Section 3. Prepayment of Expenses. The Corporation shall pay the expenses (including attorneys’ fees) actually and reasonably incurred by a Covered Person, and may pay the expenses (including attorneys’ fees) incurred by any other officer, director, employee or agent of the Corporation, or any person serving at the request of the Corporation as a director, officer, employee or agent of another corporation or of a partnership, joint venture, trust, enterprise or nonprofit entity in defending any Proceeding in advance of its final disposition; provided, however, that, to the extent required by applicable law, such payment of expenses incurred by a person in advance of the final disposition of the Proceeding shall be made only upon receipt of an undertaking by the person to repay all amounts advanced if it should be ultimately determined that the person is not entitled to be indemnified under this Article VIII or otherwise.

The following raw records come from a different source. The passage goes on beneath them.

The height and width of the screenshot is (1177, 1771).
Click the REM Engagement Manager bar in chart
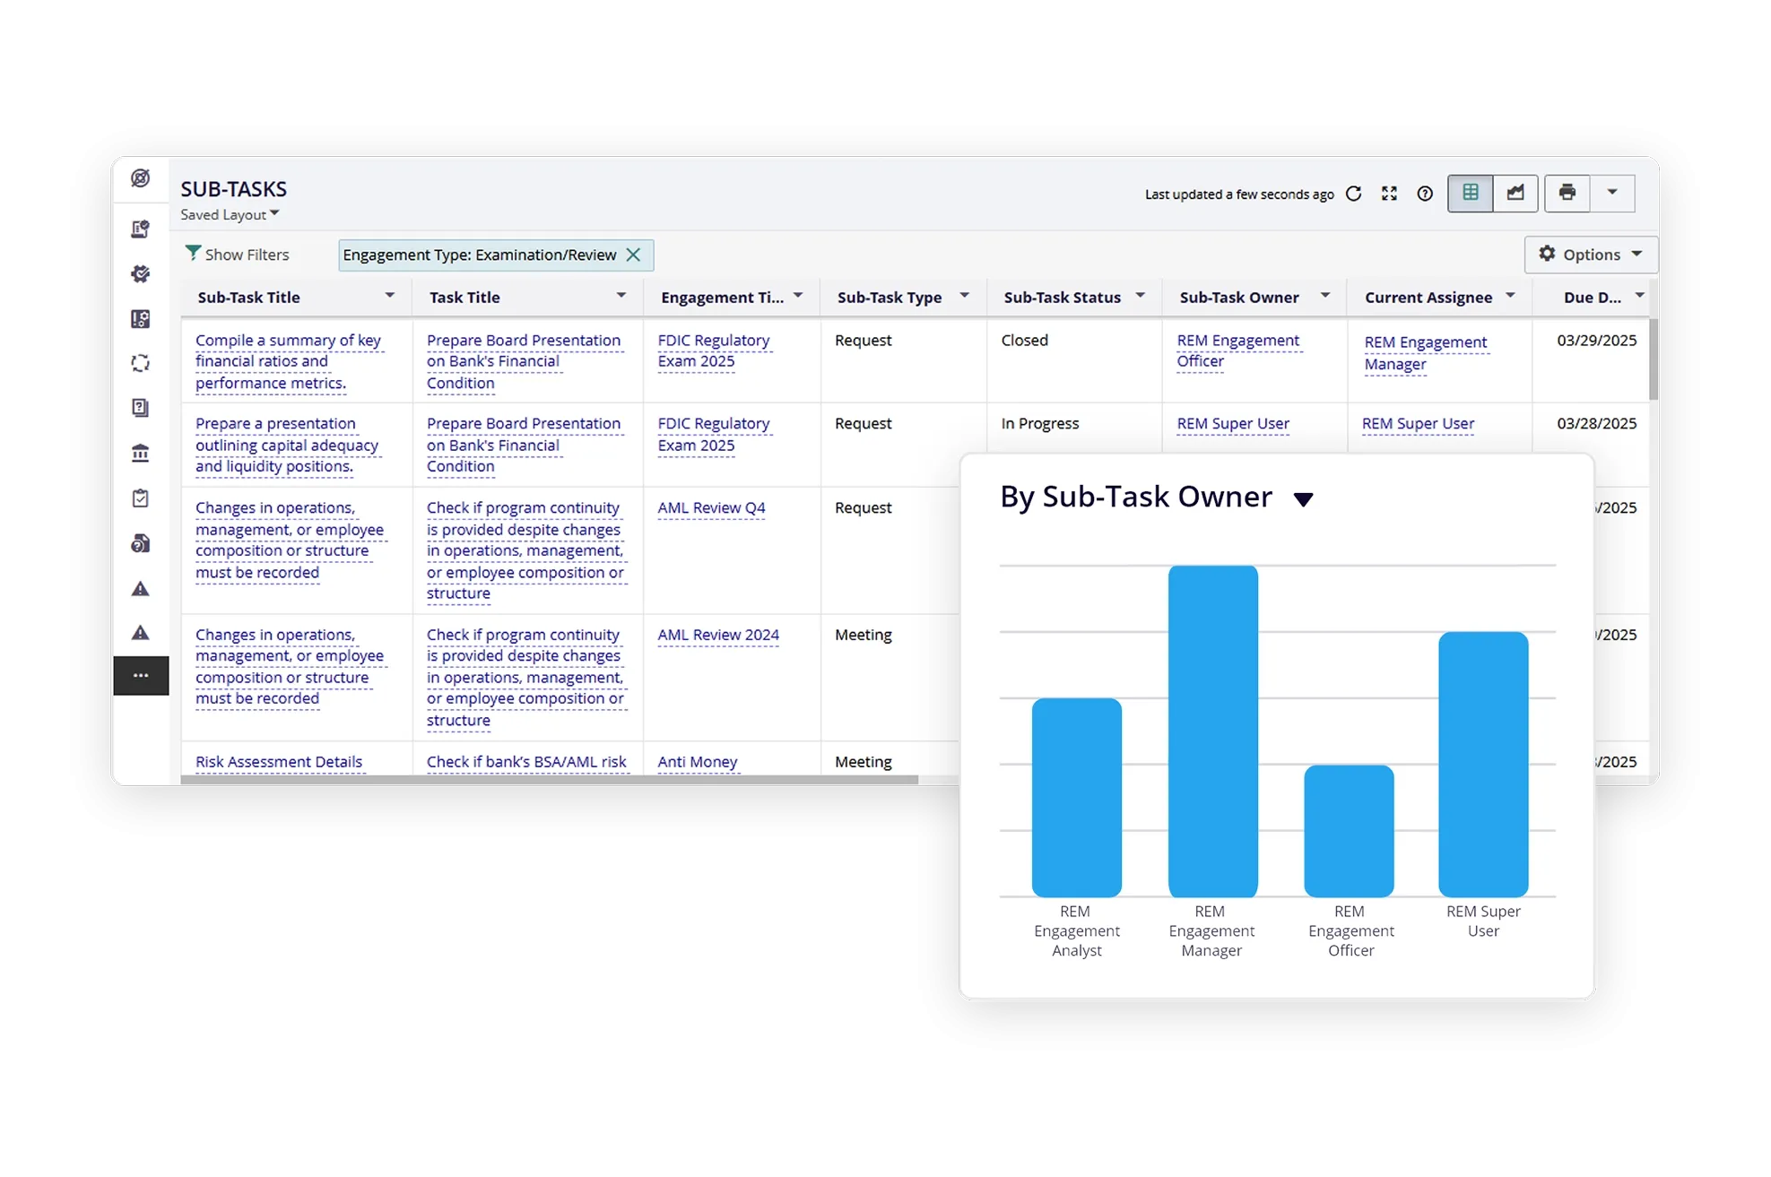tap(1212, 731)
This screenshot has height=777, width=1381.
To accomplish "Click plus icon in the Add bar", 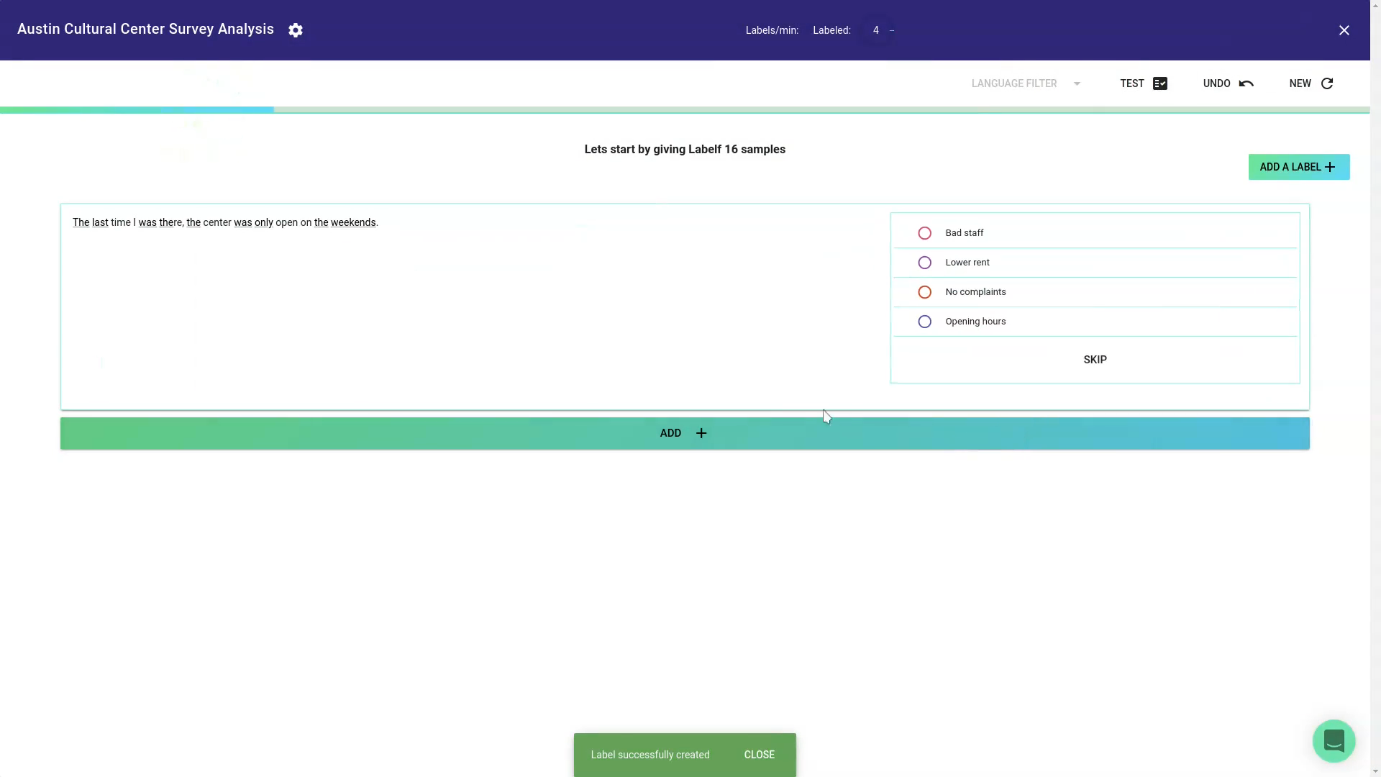I will [x=701, y=433].
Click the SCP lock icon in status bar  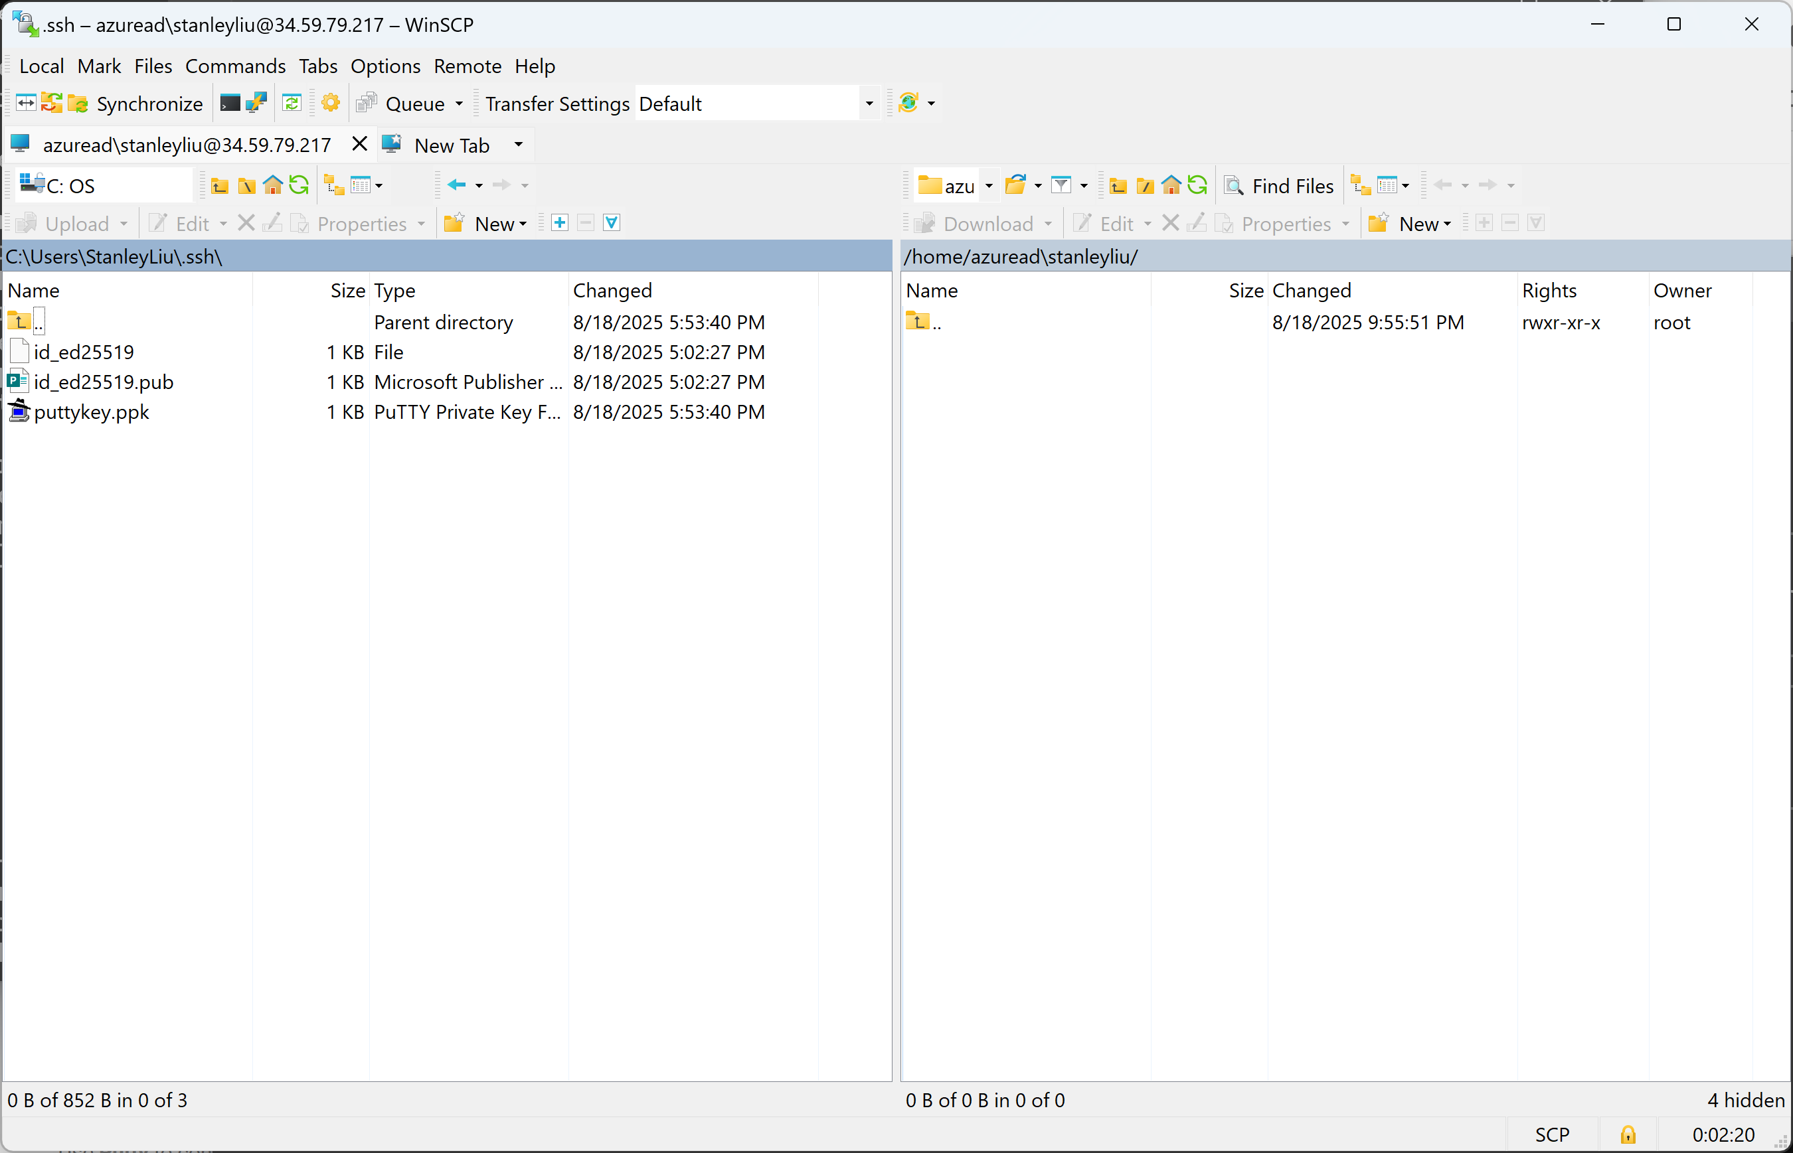[1627, 1134]

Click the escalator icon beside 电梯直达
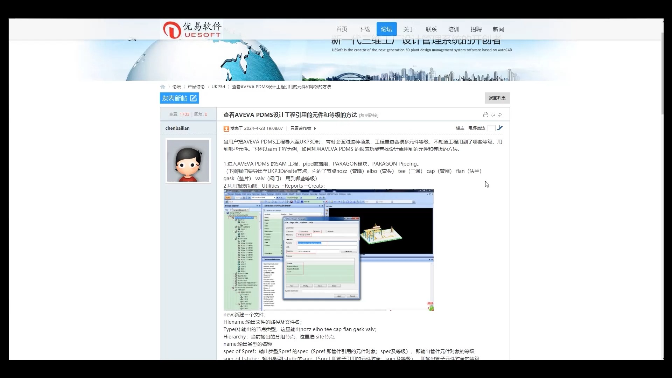(x=501, y=128)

Section 4. Claims. If a claim for indemnification or advancement of expenses under this Article VIII is not paid in full within thirty (30) days after a written claim therefor by the Covered Person has been received by the Corporation, the Covered Person may file suit to recover the unpaid amount of such claim and, if successful in whole or in part, shall be entitled to be paid the expense of prosecuting such claim. In any such action the Corporation shall have the burden of proving that the Covered Person is not entitled to the requested indemnification or advancement of expenses under applicable law.
Section 5. Non-Exclusivity of Rights. The rights conferred on any Covered Person by this Article VIII shall not be exclusive of any other rights that such Covered Person may have or hereafter acquire under any statute, provision of the Certificate of Incorporation, these Bylaws, agreement, vote of stockholders or disinterested directors or otherwise.
Section 6. Other Sources. The Corporation’s obligation, if any, to indemnify or to advance expenses to any Covered Person who was or is serving at its request as a director, officer, employee or agent of another corporation, partnership, joint venture, trust, enterprise or nonprofit entity shall be reduced by any amount such Covered Person may collect as indemnification or advancement of expenses from such other corporation, partnership, joint venture, trust, enterprise or nonprofit entity.